(Stored data)
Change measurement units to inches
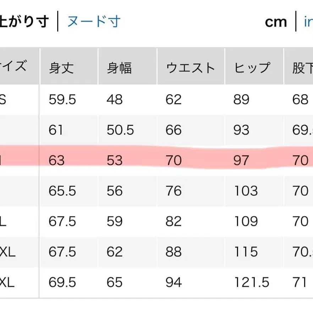The height and width of the screenshot is (313, 313). click(x=308, y=21)
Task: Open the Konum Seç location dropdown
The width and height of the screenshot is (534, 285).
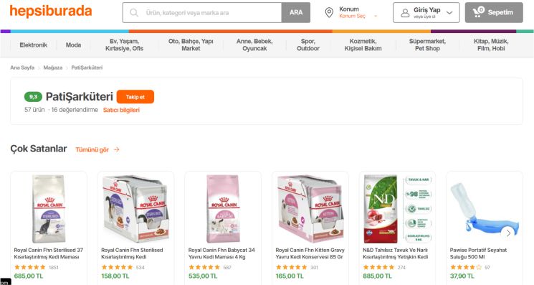Action: [358, 16]
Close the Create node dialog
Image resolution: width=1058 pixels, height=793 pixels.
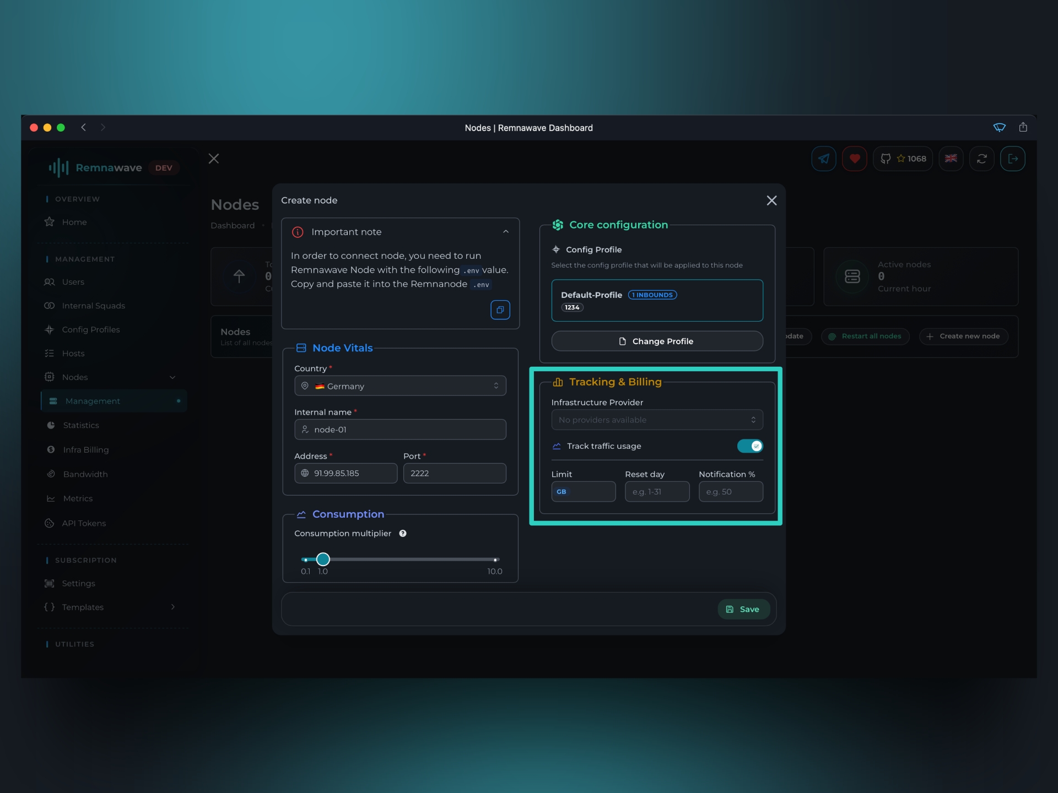[771, 200]
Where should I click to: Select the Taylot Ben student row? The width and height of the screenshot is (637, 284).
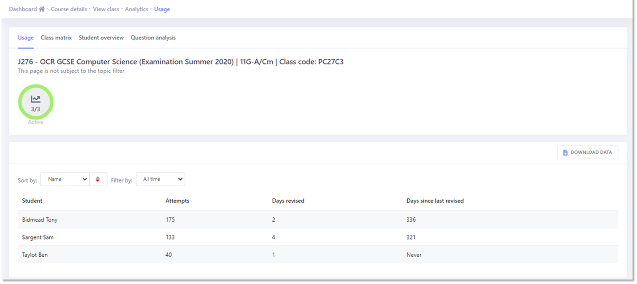tap(318, 255)
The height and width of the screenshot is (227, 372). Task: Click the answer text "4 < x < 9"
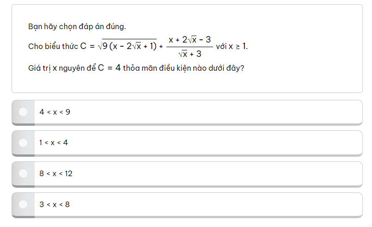tap(55, 112)
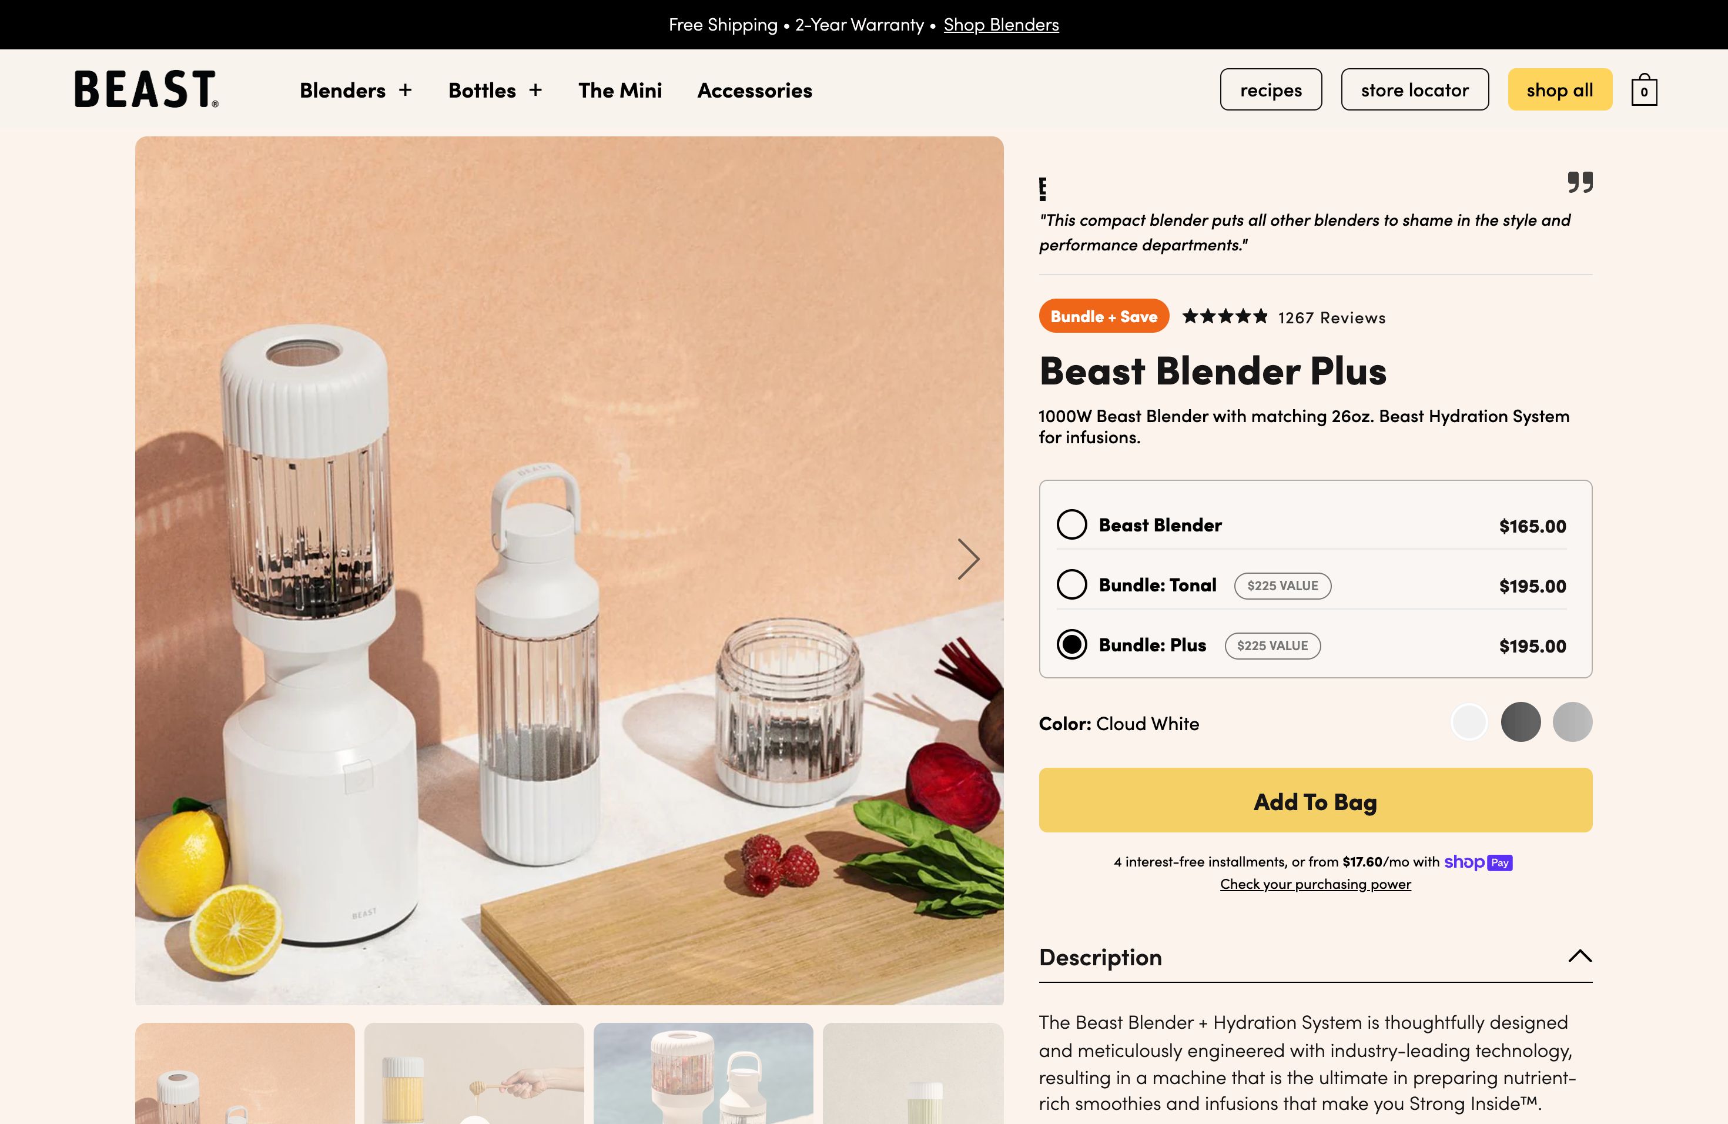Open the shopping bag icon
Image resolution: width=1728 pixels, height=1124 pixels.
click(1644, 90)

* Stated task:
Rewrite all of the records above with "dialog" changed to "window" and everything else left unchanged. Leave the pictures out of your answer.

* Solution for this task:
Change measurement units to inches
The height and width of the screenshot is (313, 313). click(x=308, y=21)
Task: Open the Konum Seç location dropdown
The width and height of the screenshot is (534, 285).
Action: [358, 16]
Close the Create node window
Image resolution: width=1058 pixels, height=793 pixels.
[771, 200]
Where should I click to: Select the Taylot Ben student row? The width and height of the screenshot is (637, 284).
tap(318, 255)
The height and width of the screenshot is (227, 372). Task: Click the answer text "4 < x < 9"
tap(55, 112)
Open the shopping bag icon
Image resolution: width=1728 pixels, height=1124 pixels.
click(1644, 90)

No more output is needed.